▶ _Problem requirements_: While copying the entries exactly, leave out each picture they contain.

▶ _Given data_:
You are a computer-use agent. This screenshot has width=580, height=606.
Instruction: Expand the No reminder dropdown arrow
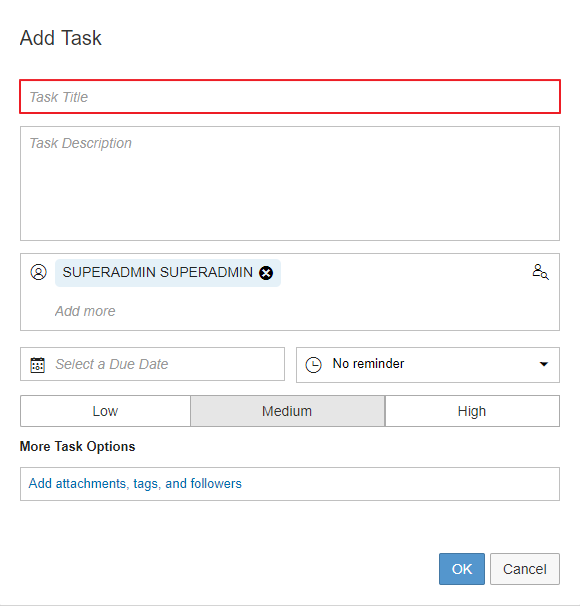[x=544, y=364]
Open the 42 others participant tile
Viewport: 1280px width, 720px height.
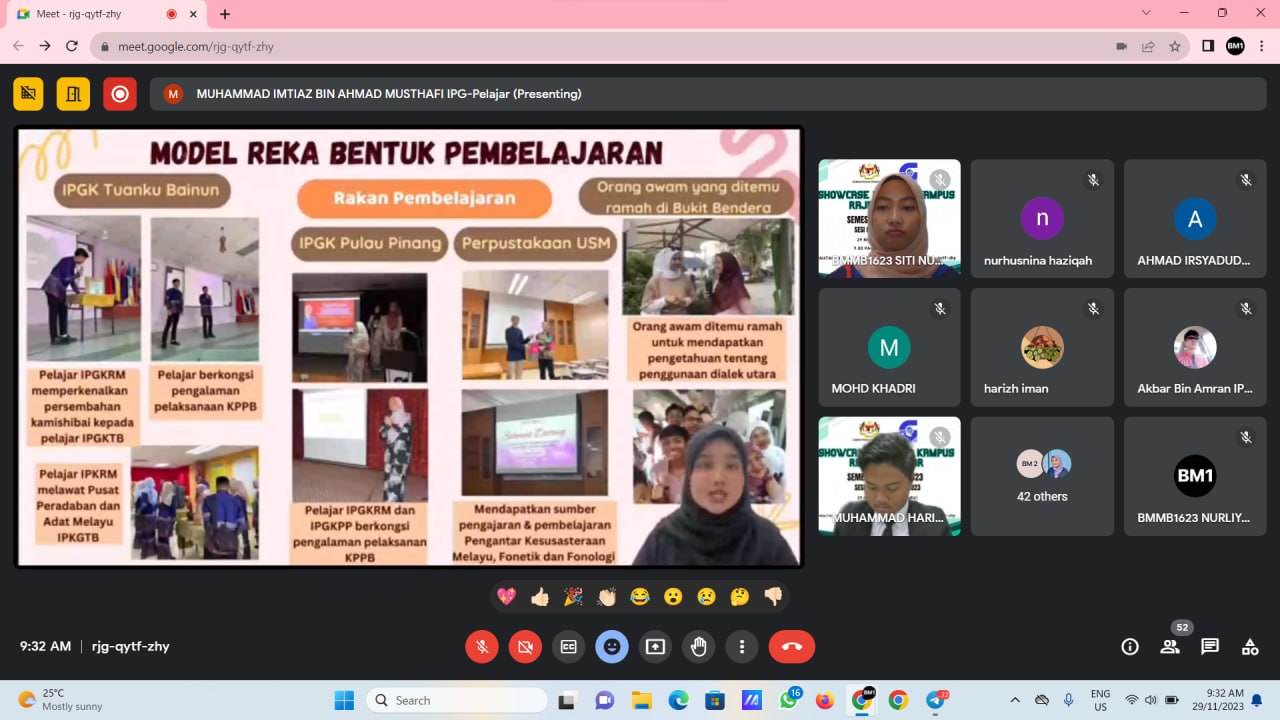click(x=1042, y=476)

▶ _Completed task_:
You are a computer-use agent. This screenshot has width=580, height=606.
Instruction: Expand the No reminder dropdown arrow
[x=544, y=364]
Open the 42 others participant tile
Viewport: 1280px width, 720px height.
click(x=1042, y=476)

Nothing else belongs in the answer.